1996 Porsche TWR WSC-95 Pilots: D. Jones, A. Wurz, M. Reuter Team: Joest Porsche Racing Race: 1st overall (LMP1 class) at Le Mans in 1996 Spark - MAP02029613 (resin)
In 1995, Porsche started to develop a prototype for the International Motor Sports Association (IMSA) series under the World Sports Car (WSC) regulations. To do so, they established partnership with Tom Walkinshaw Racing (TWR). By their agreement, Porsche would provide the engine and help in the development and TWR would provide the chassis. For the project, TWR used an old Jaguar XJR-14 Group C car chassis (chassis #791). Porsche provided the venerable Typ 935/76, a twin turbocharged flat-6 with 2994 cm³. Unfortunately though, the IMSA WSC regulations changed prior to the 1995 season, so Porsche axed the project.
Fast forward to 1996. That year, the 24 Heures du Mans was a stand-alone race, it wasn’t part of any championship. That being so, if it was any other event it would not be important. But it was Le Mans, the most prestigious race of all. Knowing that and also about the WSC project, Reinhold Joest approached Porsche and asked if he could use the WSC-95. Since Joest was a big and traditional Porsche client and with not much to loose, Stuttgart said yes. They also got TWR to build a second prototype and made a few modifications to make it legal for LMP1. And also to comply with LMP1 rules, the engine’s output came down to 530 hp.

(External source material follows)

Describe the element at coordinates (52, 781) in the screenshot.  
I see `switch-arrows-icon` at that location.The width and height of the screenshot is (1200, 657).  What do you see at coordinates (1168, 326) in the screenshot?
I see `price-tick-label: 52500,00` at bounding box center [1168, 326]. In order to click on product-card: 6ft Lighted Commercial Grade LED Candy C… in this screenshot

So Jouest had two WSC-95 in the race, cars #7 and #8. The WSC-95 #8 started on pole position, while WSC-95 #7 came behind, in seventh. However WSC-95 #7 jumped to first quite early and stayed there all the way to the checkered flag. That was Porsche’s 13th victory at La Sarthe, and the third for Joest Racing (always with Porsche).

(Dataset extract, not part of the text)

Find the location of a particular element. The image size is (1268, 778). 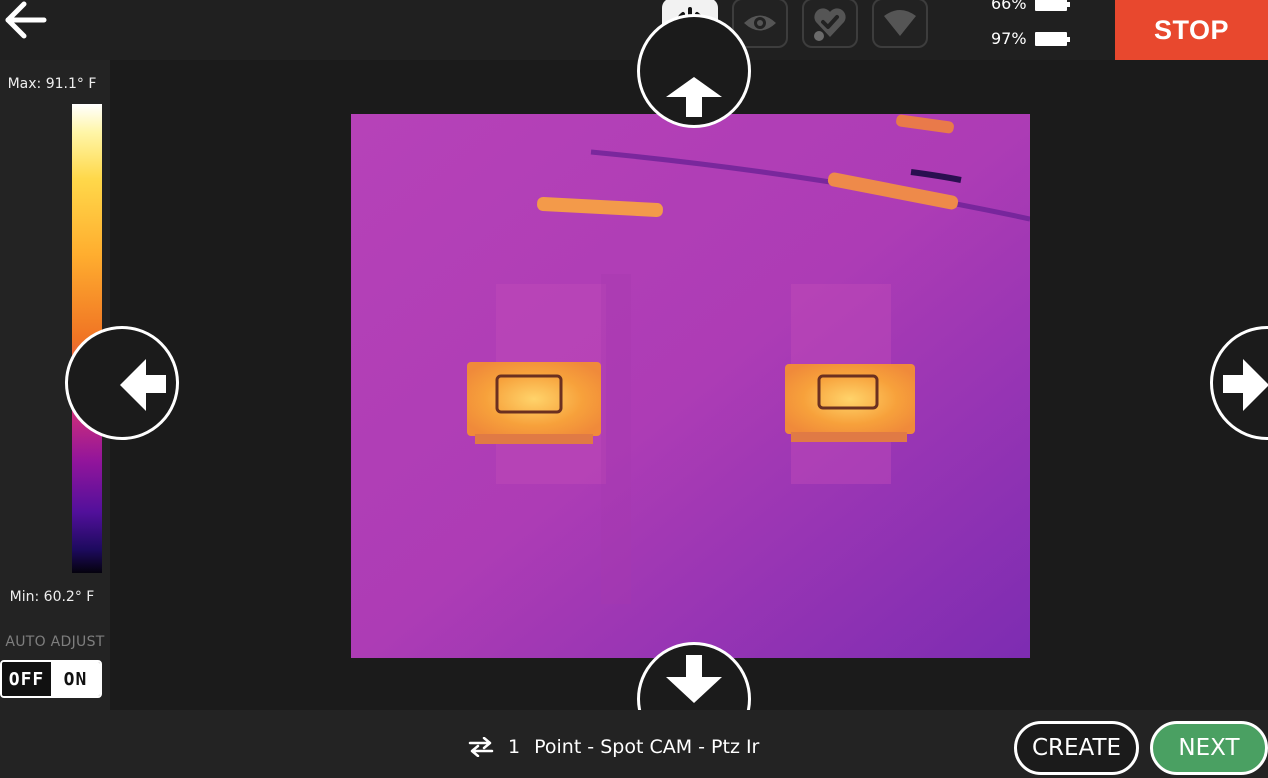

toggle-off-option: OFF is located at coordinates (26, 679).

I already had the 1997 WSC-95 #7, and it was only a matter of time before I got the 1996 version. And here it is, but this time from Spark. And from the pic above it looks like I’ll have to upgrade the 1997 car… BUT, it’s not all roses at the Spark camp. They reversed the rims front to rear on both their cars (96 and 97). They put the deeper rims on the front wheels instead of on the back. Therefore, a nice model yet unfortunately not one of Spark’s best.